Google is attempting to close a gap of its own. Yesterday, the company announced that it will now require the staffing companies with which it works to pay its contracted workers at least $15 an hour and to provide them with health benefits. The rules also require staffing companies to give Google’s contractors 12 weeks of paid parental leave and $5,000 in tuition reimbursement per year. Google has been criticized for the massive disparity in pay between its full-time employees and contract workforce, which is estimated to number in the thousands.
New York City’s preschool and early childhood center workers are considering a strike as union leaders butt heads with city officials over teacher pay. Many of the workers are employed by community organizations offering free preschool and day-care under municipal contracts and claim that they earn less money than preschool teachers employed by the state’s Department of Education. The schools themselves, which serve over 40,000 children, claim that their contracts with the city do not provide enough funding to raise salaries. A spokesperson for the Department of Education indicated that city officials were open to negotiating with the workers’ union and reaffirmed the city’s commitment to its early educators. The strike is tentatively planned for the first week in May.

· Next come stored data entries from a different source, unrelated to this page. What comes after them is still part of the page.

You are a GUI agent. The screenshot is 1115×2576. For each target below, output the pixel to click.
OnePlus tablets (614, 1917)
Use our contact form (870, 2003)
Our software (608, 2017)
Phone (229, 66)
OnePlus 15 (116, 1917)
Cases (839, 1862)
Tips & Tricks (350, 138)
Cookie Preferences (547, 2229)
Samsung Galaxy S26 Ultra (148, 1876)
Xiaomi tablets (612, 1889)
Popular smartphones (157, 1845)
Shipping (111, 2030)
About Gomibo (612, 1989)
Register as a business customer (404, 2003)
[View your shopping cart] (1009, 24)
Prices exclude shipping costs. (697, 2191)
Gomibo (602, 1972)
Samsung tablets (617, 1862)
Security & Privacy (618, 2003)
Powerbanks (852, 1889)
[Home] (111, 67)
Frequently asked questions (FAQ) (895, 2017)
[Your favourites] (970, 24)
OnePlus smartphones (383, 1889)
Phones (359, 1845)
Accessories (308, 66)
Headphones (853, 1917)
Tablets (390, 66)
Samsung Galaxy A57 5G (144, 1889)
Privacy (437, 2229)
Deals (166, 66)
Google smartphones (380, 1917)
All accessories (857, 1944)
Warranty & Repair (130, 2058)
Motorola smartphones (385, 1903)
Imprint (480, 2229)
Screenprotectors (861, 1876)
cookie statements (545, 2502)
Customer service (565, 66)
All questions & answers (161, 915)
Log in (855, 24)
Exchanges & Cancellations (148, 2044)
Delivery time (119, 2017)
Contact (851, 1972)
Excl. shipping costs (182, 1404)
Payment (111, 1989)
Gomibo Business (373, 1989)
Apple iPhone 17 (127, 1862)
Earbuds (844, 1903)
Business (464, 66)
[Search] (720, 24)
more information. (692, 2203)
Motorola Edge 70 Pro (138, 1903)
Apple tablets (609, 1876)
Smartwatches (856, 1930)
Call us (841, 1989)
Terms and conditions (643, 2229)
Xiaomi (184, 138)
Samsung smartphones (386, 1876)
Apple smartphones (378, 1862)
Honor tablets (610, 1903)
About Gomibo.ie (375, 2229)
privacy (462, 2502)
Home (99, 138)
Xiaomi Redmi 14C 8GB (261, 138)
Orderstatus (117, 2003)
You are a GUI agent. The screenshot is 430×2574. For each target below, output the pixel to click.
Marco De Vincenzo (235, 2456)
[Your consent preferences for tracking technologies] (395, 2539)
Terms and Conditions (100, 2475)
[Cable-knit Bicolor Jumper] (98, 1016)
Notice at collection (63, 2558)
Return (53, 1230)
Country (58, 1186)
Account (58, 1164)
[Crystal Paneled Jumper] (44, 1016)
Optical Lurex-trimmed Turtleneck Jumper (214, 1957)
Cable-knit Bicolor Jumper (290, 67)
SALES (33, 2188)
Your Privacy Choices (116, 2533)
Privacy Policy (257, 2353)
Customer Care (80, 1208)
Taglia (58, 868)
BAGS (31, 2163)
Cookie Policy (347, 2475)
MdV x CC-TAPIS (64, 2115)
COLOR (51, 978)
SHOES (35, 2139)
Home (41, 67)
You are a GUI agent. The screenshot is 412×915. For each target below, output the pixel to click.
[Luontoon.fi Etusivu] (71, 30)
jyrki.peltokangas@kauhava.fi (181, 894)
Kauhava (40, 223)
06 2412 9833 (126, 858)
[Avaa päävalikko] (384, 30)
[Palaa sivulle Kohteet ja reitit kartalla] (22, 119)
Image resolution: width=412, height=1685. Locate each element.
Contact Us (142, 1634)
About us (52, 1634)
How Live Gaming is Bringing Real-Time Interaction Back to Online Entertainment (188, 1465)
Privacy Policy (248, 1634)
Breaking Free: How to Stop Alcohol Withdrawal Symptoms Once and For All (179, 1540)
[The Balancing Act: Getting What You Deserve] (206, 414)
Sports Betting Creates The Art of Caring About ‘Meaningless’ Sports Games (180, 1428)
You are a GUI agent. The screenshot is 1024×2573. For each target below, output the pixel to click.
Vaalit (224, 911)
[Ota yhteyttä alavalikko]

Finally, the Wall Street Journal hosted a debate over the effects of artificial intelligence on the global labor market. On one side, Carl Benedikt Frey argues that “the coming revolution in artificial intelligence is likely to destroy more jobs than it creates in the short run[,]” but is considerably more sanguine about the long-term benefits of the technology. On the other, Robert D. Atkinson contends that automation has not and will not lead to net job loss, and scoffs at the idea of a robot tax.